Exercise goal
The answer must consist of every line in the data that contains "button".

Material provided
|---|
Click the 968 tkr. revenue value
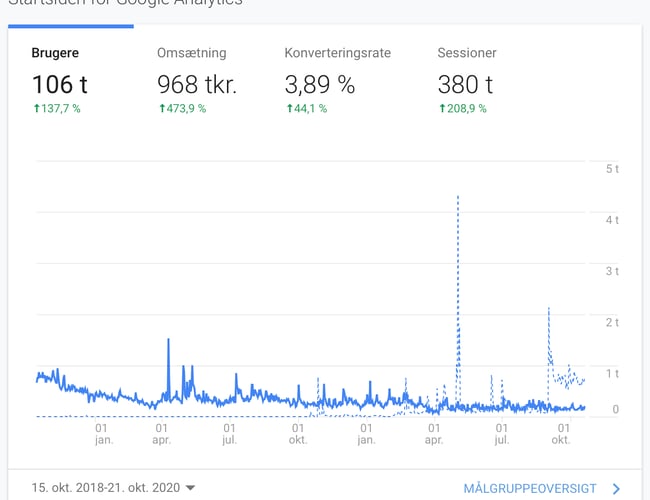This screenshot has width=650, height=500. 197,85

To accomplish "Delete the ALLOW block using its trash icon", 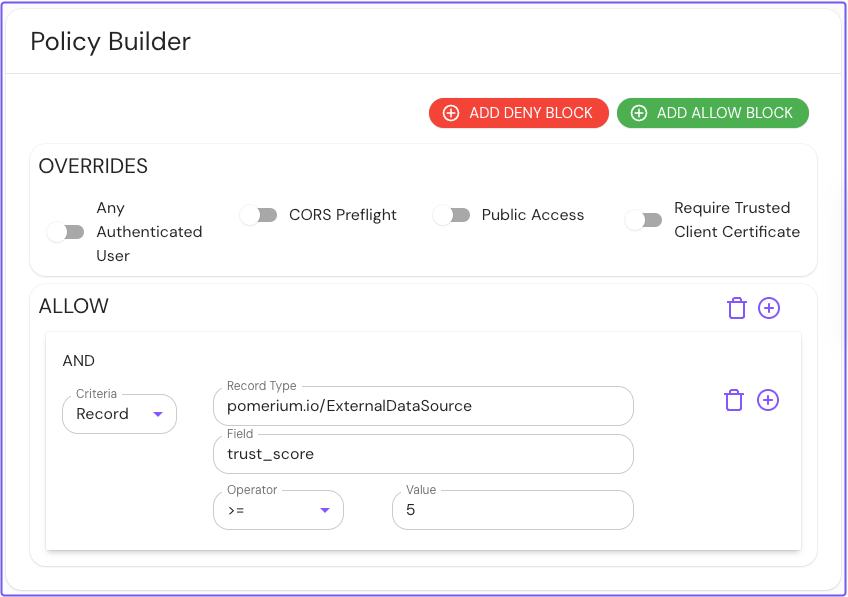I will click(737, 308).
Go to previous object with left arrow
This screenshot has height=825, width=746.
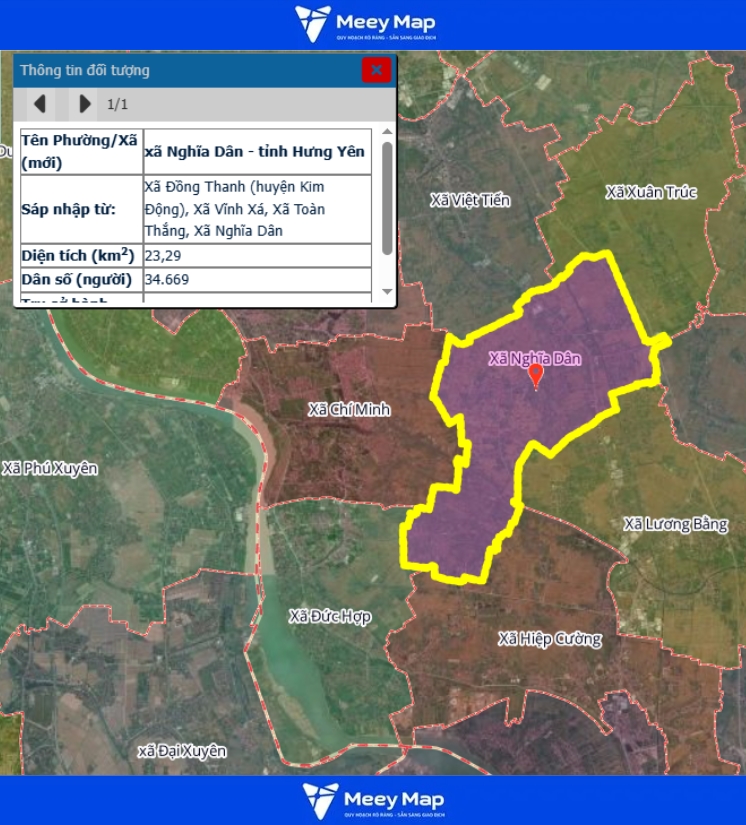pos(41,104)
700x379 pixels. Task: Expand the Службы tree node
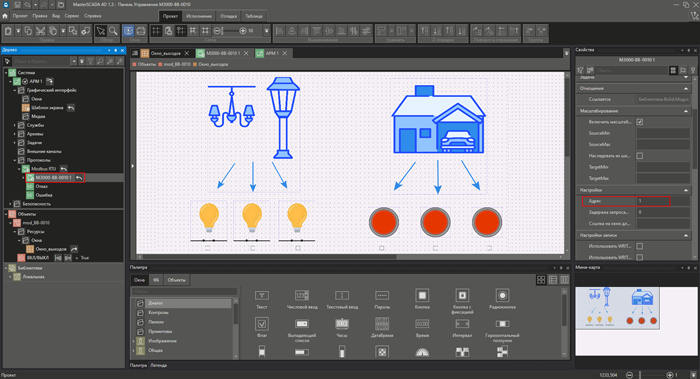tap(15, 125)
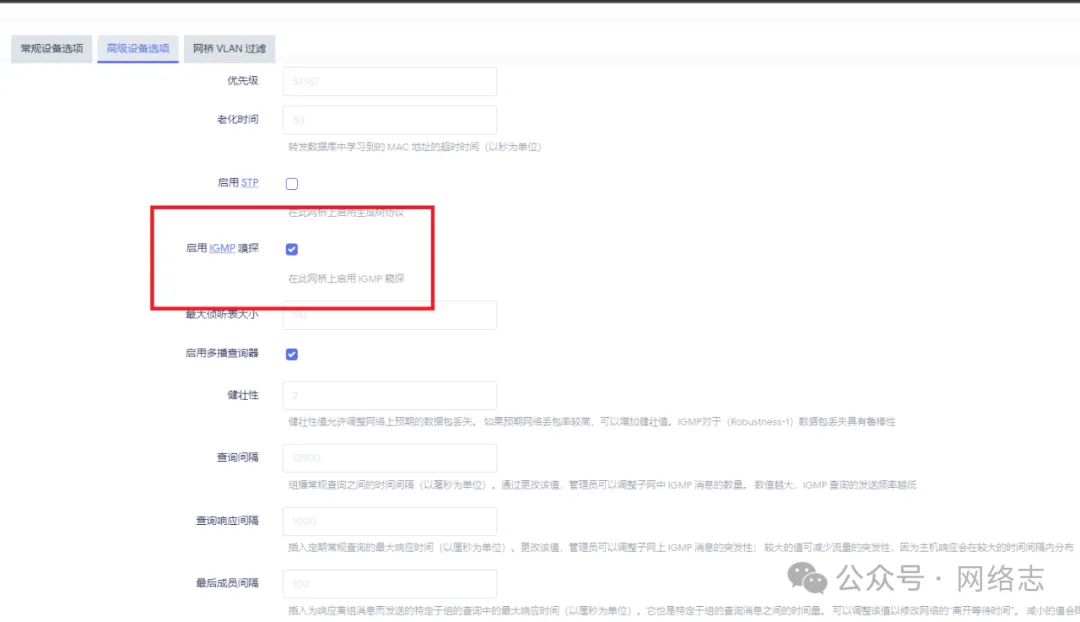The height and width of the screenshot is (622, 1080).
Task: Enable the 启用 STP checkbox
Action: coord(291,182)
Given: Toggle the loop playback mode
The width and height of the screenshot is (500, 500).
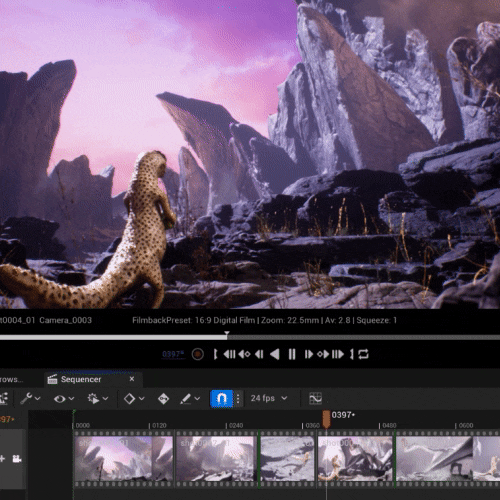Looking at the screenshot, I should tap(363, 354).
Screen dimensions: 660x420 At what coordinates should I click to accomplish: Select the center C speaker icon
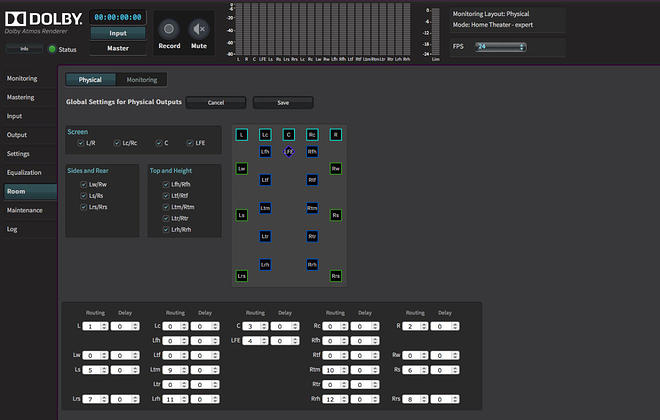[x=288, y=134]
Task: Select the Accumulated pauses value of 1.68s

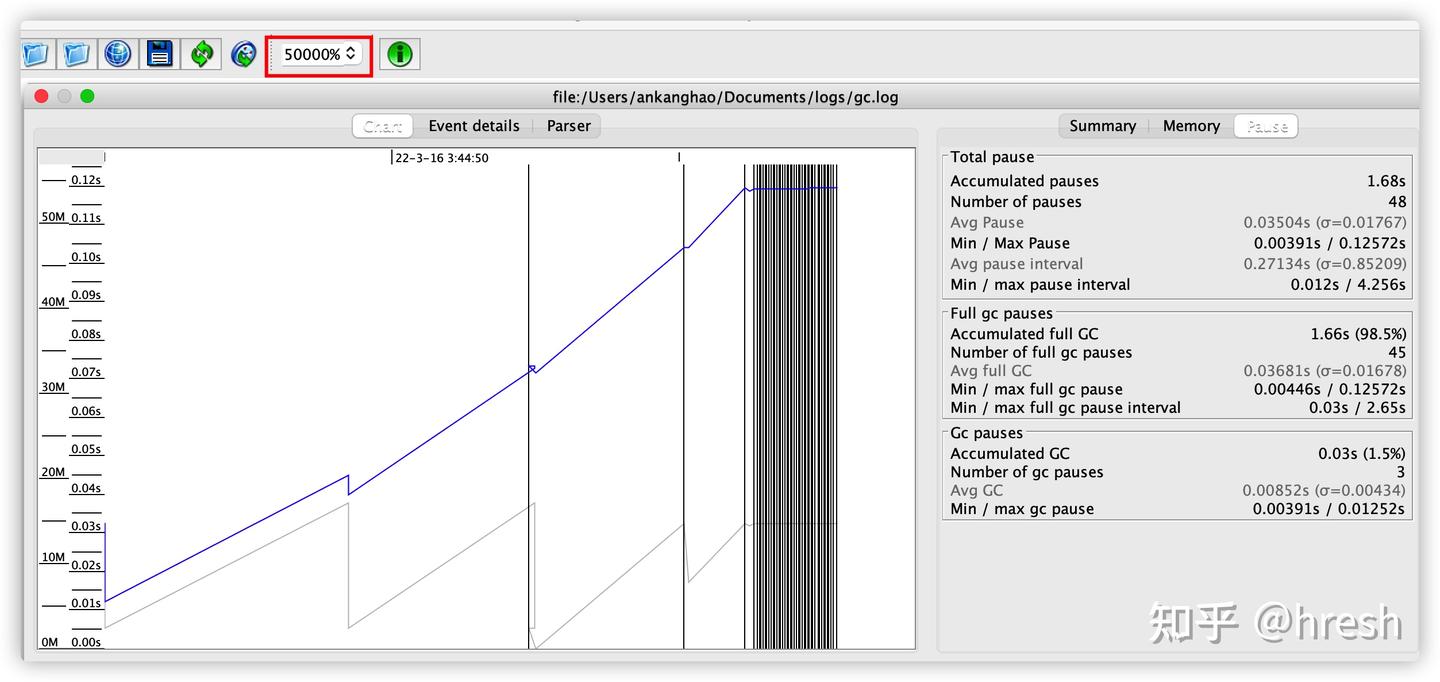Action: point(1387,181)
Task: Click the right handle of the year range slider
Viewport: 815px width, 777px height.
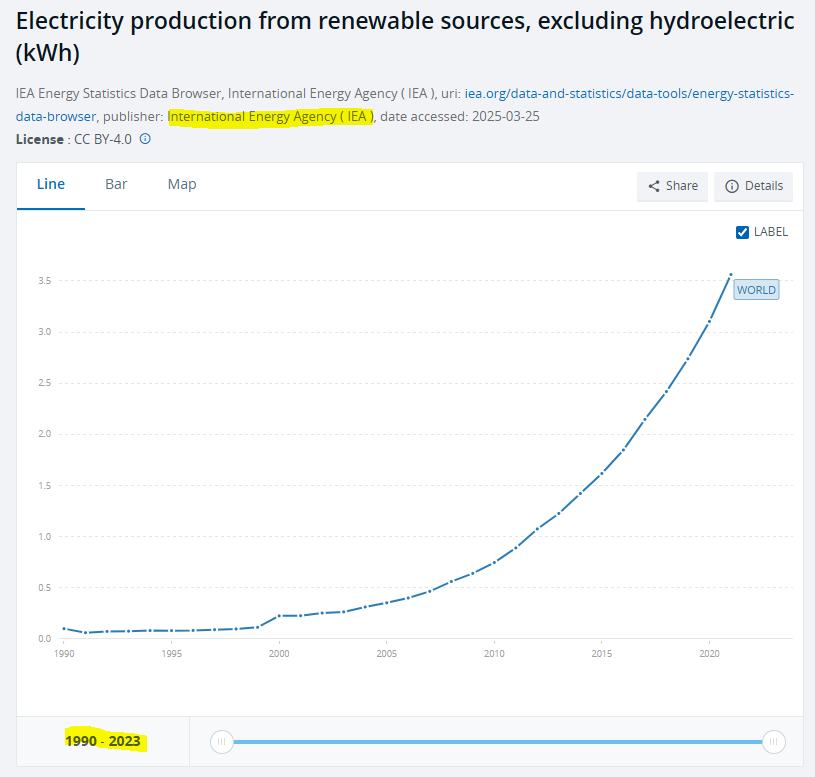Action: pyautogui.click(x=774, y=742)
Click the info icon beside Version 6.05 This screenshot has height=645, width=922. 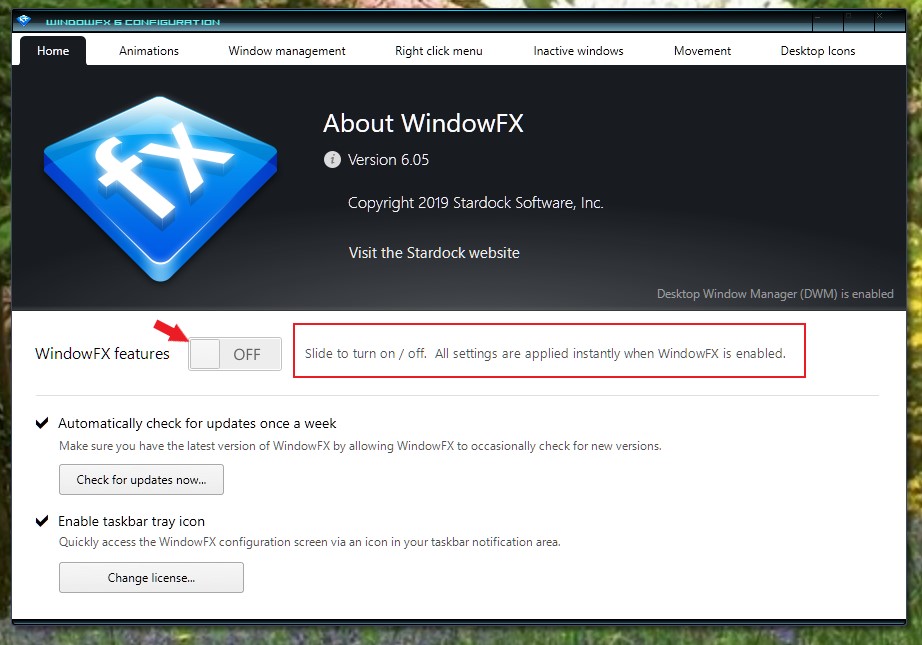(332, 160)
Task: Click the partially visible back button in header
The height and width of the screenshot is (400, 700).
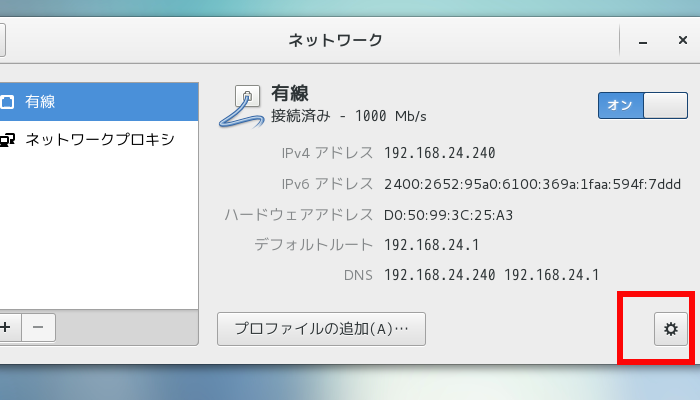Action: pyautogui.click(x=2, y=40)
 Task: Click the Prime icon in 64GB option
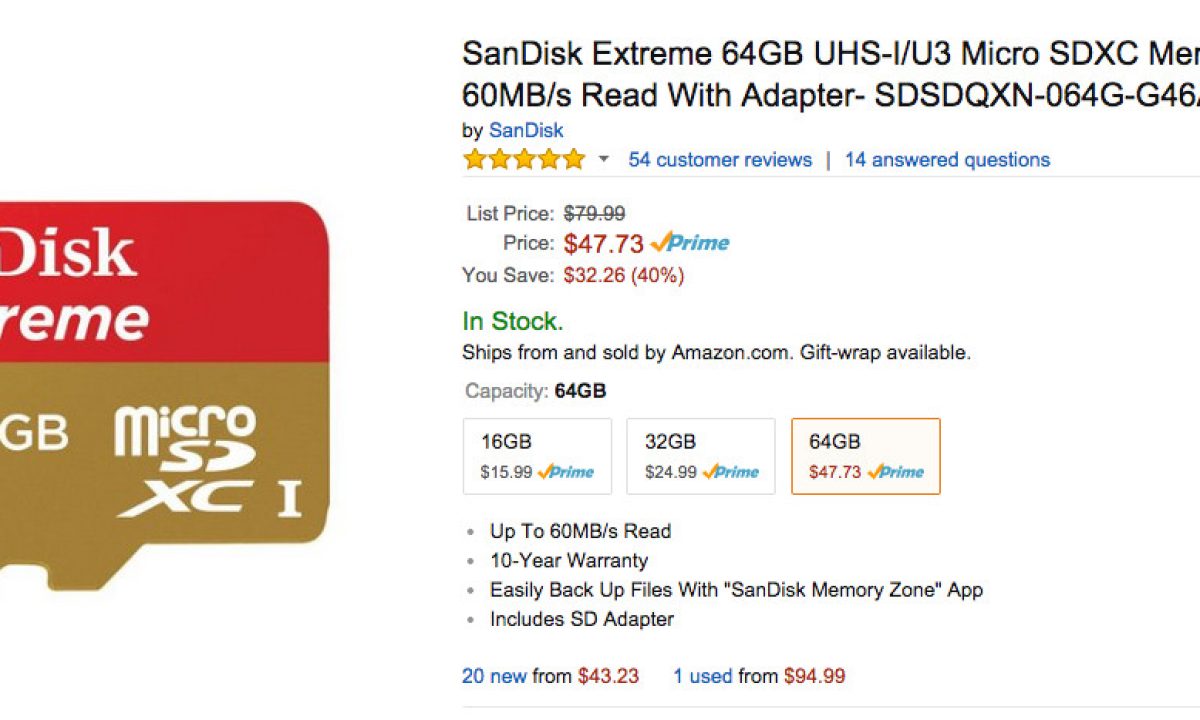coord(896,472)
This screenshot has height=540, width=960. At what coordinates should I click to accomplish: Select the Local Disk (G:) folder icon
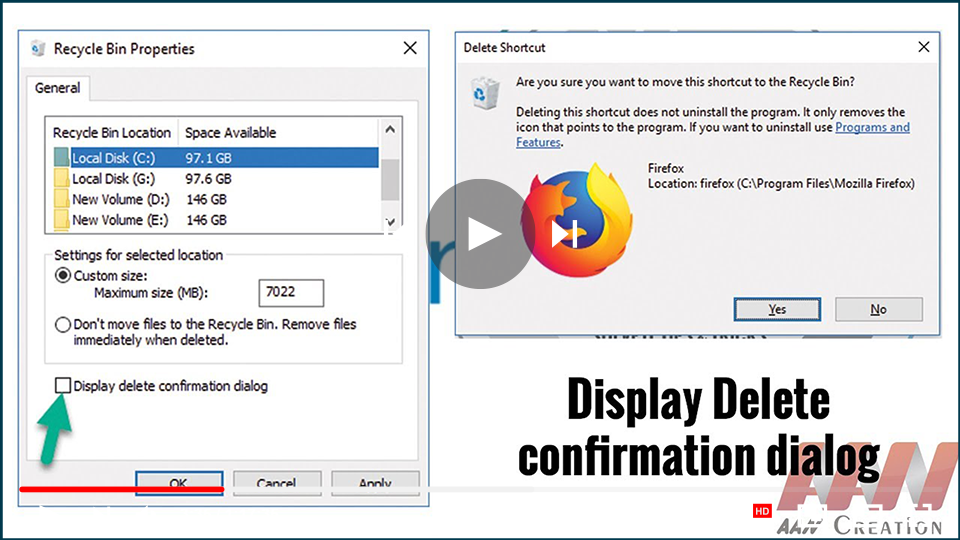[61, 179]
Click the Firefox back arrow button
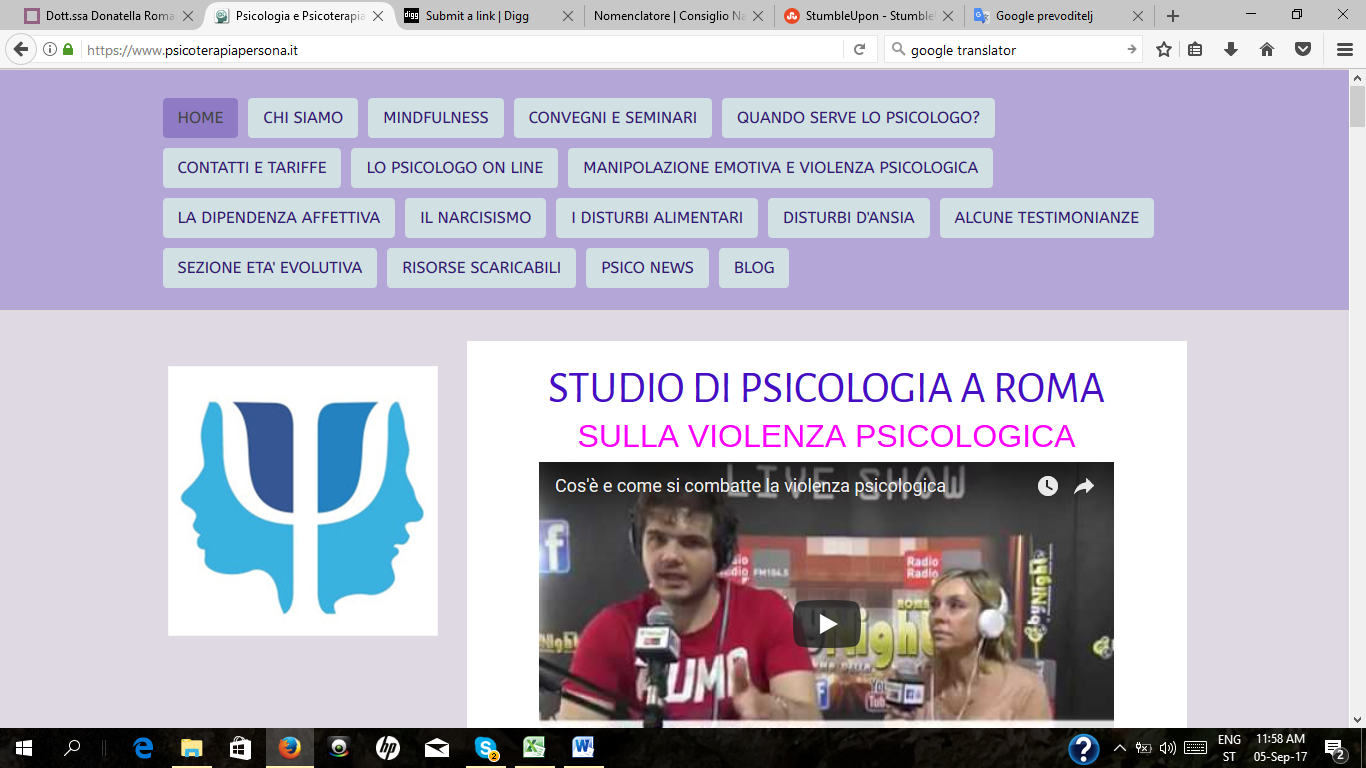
|---|
Task output
Task: Click the partially visible back button in header
Click the Firefox back arrow button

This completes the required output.